Every line of the records below that holds the word "button" belongs in the answer.

** Opening Data extracts block **

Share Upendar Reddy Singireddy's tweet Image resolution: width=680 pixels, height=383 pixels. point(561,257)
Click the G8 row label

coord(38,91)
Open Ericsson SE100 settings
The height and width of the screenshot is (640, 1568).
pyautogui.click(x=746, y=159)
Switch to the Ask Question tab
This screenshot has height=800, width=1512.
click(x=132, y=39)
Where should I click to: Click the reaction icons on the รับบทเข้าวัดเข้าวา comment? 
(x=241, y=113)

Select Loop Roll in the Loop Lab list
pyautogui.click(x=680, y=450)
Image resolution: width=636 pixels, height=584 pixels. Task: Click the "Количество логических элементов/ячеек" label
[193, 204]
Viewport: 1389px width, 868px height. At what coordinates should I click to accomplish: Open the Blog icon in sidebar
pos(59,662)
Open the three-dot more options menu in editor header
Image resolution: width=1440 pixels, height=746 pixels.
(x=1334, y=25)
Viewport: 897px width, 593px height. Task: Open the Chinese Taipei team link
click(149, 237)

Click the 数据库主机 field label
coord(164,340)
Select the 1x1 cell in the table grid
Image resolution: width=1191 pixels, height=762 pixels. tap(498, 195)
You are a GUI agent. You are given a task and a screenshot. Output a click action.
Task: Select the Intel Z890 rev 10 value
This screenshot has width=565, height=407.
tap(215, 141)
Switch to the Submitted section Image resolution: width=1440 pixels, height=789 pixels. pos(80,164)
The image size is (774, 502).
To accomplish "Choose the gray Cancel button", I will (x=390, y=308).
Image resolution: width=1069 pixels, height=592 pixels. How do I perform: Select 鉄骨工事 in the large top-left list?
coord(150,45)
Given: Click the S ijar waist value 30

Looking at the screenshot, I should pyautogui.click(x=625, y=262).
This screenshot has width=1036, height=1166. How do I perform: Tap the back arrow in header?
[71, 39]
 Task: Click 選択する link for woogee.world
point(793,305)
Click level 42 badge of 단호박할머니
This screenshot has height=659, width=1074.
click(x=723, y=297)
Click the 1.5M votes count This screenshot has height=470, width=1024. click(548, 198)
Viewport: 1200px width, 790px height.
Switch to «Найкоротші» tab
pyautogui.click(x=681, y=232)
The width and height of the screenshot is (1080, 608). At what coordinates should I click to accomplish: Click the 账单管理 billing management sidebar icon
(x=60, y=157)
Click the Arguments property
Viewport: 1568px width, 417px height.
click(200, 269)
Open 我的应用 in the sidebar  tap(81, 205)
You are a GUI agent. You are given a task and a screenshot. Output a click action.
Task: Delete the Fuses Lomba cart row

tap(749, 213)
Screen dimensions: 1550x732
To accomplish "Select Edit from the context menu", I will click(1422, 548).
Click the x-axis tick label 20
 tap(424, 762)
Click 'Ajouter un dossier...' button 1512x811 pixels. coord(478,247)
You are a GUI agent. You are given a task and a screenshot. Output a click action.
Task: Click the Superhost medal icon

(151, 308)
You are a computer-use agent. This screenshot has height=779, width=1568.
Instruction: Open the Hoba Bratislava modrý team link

** Closing Data extracts block **

## Exercise output
To accomplish "Choose the gray Cancel button", I will (x=390, y=308).
Click 'Ajouter un dossier...' button 1512x811 pixels. coord(478,247)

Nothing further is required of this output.